*editor's note: This story was originally published 2/25/21
"By The Time I Get To Arizona" appeared on Public Enemy's 4th studio album, Apocalypse 91... The Enemy Strikes Black, which celebrates its 30th anniversary in October. The song continued Public Enemy's tradition of using music — specifically Hip-Hop — to educate listeners on social justice issues and call out inequities, hypocrisies, and straight up bullshit. As Chuck D has reminded us several times, the man just, "Don’t rhyme for the sake of riddlin’."
Public Enemy’s raps are like direct punches - straight jabs that come quickly, from all angles, and rarely off-target. It’s easy to close your eyes and see Chuck D boxing with the beat. His phrasing, his flow, and his delivery combine to float like a butterfly and sting like a bee.
“I think before I even get to the point where I'm able to cut the vocal in the studio, I envision where it should go, how it should sound, how it should feel, or going along when it goes on paper,” Chuck D says about his writing and recording process.

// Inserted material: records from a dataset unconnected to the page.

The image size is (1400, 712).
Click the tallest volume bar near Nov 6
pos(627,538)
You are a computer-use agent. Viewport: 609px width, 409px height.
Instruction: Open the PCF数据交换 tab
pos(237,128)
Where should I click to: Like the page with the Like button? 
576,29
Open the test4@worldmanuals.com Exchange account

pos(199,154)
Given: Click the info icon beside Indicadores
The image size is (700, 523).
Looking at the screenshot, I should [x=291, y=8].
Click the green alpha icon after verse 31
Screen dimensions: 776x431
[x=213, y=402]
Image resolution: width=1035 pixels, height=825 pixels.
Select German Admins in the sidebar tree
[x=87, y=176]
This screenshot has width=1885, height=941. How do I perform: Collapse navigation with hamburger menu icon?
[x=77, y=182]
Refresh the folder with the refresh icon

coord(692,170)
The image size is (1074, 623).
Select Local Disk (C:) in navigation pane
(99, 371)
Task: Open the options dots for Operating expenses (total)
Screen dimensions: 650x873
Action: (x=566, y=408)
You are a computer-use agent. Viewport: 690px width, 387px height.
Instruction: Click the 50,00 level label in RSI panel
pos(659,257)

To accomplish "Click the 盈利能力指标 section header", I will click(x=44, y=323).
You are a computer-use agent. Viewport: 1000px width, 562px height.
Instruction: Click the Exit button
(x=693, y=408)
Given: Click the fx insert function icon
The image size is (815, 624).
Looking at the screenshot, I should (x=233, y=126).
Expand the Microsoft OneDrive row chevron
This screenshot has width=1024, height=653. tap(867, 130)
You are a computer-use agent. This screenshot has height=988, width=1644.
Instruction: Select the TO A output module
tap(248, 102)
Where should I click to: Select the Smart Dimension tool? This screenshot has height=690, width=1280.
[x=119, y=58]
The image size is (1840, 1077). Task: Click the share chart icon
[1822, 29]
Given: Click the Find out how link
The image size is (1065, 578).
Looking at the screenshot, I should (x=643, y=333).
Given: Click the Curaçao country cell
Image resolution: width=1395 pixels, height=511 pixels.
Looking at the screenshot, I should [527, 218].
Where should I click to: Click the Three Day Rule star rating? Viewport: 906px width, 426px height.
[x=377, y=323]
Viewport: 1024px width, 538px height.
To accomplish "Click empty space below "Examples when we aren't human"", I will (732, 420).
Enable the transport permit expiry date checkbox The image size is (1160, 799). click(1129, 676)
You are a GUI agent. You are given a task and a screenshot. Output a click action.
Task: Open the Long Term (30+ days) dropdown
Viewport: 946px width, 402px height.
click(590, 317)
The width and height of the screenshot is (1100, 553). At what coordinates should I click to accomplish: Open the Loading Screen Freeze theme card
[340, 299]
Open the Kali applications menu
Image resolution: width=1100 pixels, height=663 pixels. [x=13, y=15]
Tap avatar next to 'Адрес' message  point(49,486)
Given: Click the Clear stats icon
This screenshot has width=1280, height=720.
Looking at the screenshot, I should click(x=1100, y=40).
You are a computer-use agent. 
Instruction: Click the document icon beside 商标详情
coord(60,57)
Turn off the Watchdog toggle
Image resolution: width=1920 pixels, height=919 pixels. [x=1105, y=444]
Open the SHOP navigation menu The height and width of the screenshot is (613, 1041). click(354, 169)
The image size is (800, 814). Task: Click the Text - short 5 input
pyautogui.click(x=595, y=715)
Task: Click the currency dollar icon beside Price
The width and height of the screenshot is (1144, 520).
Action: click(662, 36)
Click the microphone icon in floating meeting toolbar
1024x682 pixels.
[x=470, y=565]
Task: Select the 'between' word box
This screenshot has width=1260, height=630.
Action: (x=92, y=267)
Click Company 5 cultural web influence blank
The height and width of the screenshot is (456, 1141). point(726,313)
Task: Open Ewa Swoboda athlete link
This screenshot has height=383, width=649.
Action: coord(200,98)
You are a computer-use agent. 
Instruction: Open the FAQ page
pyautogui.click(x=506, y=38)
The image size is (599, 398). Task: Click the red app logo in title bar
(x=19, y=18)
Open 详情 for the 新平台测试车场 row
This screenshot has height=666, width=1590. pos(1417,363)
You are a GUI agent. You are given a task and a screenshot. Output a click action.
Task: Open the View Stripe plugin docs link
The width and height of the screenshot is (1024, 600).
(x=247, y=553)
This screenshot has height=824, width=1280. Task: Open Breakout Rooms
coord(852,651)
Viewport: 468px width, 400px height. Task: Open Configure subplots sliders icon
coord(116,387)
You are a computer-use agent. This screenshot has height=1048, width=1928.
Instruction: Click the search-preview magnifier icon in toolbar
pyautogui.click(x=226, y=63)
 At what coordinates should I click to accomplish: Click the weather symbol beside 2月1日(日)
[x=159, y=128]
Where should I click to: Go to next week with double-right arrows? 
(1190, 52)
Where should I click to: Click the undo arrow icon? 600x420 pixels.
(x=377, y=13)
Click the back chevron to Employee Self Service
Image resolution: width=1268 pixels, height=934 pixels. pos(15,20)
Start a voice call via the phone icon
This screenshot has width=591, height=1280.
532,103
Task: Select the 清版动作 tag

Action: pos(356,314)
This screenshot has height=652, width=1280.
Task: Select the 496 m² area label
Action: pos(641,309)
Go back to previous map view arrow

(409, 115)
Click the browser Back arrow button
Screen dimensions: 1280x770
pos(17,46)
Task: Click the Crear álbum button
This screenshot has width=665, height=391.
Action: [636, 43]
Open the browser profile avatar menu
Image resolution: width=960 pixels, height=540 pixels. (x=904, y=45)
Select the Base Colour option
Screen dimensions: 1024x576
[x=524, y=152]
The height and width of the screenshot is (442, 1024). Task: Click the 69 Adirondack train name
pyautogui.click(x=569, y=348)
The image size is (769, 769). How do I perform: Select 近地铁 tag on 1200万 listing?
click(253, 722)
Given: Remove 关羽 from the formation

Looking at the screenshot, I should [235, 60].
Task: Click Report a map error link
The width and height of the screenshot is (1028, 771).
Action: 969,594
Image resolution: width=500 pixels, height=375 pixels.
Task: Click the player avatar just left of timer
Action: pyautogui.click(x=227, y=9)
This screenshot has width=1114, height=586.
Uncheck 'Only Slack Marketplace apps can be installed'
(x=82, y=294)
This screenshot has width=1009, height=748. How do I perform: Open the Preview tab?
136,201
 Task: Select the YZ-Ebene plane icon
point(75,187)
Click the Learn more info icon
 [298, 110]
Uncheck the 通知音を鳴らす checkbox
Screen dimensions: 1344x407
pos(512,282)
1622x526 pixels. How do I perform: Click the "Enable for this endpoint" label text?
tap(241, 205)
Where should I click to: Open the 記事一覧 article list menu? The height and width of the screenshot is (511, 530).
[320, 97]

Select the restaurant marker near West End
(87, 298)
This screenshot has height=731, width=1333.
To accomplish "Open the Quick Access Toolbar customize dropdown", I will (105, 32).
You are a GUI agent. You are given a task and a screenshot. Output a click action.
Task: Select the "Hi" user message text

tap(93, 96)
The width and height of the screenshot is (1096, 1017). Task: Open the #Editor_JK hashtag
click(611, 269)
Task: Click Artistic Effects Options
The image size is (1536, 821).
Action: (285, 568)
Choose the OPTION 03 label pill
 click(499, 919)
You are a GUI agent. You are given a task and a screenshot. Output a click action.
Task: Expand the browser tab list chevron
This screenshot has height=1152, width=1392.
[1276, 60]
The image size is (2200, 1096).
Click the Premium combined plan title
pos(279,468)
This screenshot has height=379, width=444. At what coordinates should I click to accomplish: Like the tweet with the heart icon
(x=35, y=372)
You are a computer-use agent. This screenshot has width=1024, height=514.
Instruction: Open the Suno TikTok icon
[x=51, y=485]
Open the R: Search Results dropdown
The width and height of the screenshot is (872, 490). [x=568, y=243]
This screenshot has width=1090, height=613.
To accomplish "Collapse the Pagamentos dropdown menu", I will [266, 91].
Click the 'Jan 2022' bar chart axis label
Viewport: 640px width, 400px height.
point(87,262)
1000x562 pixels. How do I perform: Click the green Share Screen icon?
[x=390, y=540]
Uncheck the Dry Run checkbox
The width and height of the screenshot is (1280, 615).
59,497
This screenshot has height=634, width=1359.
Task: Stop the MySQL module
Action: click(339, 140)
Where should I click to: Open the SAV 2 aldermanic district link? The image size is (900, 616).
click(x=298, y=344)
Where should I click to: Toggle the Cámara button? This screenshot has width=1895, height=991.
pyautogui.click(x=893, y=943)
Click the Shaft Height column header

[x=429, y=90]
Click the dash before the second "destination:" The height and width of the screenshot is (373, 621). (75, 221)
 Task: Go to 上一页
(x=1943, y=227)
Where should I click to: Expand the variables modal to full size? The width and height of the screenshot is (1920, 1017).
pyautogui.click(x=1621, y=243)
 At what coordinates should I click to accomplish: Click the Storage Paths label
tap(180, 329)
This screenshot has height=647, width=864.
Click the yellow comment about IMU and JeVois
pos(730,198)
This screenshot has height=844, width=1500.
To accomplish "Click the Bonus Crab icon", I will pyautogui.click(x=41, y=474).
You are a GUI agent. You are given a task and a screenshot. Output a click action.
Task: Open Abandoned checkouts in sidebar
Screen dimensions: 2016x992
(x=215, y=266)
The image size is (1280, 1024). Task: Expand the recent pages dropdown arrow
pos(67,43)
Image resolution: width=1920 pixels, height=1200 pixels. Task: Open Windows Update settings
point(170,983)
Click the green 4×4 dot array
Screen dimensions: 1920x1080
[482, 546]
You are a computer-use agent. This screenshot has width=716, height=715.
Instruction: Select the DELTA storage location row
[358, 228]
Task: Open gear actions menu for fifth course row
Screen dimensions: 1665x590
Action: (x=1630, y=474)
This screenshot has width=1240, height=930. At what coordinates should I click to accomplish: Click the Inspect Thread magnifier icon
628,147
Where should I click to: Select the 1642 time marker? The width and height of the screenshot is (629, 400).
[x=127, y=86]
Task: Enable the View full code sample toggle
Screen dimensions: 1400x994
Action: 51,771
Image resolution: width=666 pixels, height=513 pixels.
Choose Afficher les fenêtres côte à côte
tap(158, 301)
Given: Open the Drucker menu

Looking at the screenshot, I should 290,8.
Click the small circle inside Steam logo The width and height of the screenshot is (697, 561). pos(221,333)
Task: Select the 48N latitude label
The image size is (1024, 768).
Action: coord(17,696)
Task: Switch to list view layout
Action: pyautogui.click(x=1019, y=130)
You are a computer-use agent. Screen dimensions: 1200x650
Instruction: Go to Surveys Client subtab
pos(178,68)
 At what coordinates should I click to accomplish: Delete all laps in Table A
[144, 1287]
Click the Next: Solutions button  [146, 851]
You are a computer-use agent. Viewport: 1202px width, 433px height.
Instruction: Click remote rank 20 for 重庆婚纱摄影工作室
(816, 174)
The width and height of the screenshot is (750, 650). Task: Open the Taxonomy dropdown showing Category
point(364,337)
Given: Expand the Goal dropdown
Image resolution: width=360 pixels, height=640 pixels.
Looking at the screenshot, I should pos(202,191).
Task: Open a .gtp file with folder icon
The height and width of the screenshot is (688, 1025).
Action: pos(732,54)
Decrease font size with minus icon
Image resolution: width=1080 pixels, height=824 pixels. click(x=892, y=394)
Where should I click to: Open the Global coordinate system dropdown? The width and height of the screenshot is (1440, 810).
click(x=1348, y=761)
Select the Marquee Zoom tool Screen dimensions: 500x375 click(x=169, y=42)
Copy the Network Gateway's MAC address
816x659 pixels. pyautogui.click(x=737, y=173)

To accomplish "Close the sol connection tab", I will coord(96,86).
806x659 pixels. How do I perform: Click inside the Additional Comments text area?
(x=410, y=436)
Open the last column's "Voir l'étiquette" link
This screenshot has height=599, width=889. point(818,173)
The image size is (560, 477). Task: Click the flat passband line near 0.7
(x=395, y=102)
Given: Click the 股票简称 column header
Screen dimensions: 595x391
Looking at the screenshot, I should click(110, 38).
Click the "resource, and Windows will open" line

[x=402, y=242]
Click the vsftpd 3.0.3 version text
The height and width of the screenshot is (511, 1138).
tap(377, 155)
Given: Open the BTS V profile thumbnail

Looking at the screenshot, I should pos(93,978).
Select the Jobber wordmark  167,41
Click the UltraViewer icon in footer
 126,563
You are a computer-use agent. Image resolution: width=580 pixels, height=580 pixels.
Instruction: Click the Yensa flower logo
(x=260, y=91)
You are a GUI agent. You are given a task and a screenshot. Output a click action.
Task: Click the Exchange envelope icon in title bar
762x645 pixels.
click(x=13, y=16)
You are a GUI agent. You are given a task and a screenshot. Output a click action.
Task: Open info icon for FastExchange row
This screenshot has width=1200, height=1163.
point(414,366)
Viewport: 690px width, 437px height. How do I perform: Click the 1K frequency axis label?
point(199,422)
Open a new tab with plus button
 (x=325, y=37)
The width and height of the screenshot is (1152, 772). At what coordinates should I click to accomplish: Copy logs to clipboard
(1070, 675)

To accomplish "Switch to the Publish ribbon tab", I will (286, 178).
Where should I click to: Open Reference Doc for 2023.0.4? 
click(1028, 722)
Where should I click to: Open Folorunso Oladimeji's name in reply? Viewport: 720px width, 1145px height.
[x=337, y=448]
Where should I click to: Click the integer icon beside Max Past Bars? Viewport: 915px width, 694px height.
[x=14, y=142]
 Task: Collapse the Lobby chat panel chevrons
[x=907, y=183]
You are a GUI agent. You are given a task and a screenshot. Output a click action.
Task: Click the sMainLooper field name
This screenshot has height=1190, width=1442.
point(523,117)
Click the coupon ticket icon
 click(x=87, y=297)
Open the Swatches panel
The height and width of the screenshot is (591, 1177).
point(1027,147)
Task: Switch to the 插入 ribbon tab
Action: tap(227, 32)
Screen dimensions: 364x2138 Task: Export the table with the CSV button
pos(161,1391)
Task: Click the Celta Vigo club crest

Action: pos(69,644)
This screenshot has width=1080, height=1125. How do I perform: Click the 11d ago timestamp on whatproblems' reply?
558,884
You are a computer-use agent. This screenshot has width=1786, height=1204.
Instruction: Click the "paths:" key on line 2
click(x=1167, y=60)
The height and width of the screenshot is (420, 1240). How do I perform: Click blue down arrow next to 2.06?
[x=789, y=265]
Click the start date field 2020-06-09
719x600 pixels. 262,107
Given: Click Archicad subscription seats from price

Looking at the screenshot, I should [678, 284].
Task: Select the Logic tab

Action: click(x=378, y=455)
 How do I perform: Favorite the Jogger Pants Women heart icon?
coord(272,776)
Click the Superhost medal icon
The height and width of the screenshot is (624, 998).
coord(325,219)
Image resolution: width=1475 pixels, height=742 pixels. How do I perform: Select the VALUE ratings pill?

"By The Time I Get To Arizona" is a great example of that style, as Chuck weaves through bars that directly and indirectly address then-Arizona Governor Evan Mecham's decision to remove Martin Luther King Day as a paid holiday for the state’s workers. Chuck employs a variety of poetic techniques to link that decision to political representation, voter suppression, and the prison industrial complex. Words are meticulously chosen and delivered.
“I always knew how to carefully write the language, have double-entendres, add some slang, a little patois, spit it out on top of beats,” Chuck says. “And when they sat it down, spread it out and they read it and examined it, it was kind of ambiguous at the same time.”
If Chuck D’s bars are coded and a bit ambiguous, the song’s intro by Sistah Soulja is the exact opposite. She begins the record as cutting and as clear as could be, and exactly outlines its purpose: “Public Enemy believes that the powers that be in the states of New Hampshire and Arizona have found psychological discomfort in paying tribute to a black man who tried to teach white people the meaning of civilization.”
Bingo. A clear thesis and a large reason that song holds relevance today. As much as things have changed in America (and specifically Arizona), much remains the same. At the top of that list is a general refusal to accept the truth, and instead to stick to a “Make America Great Again” narrative that fails to acknowledge America’s failed ability to ever achieve greatness.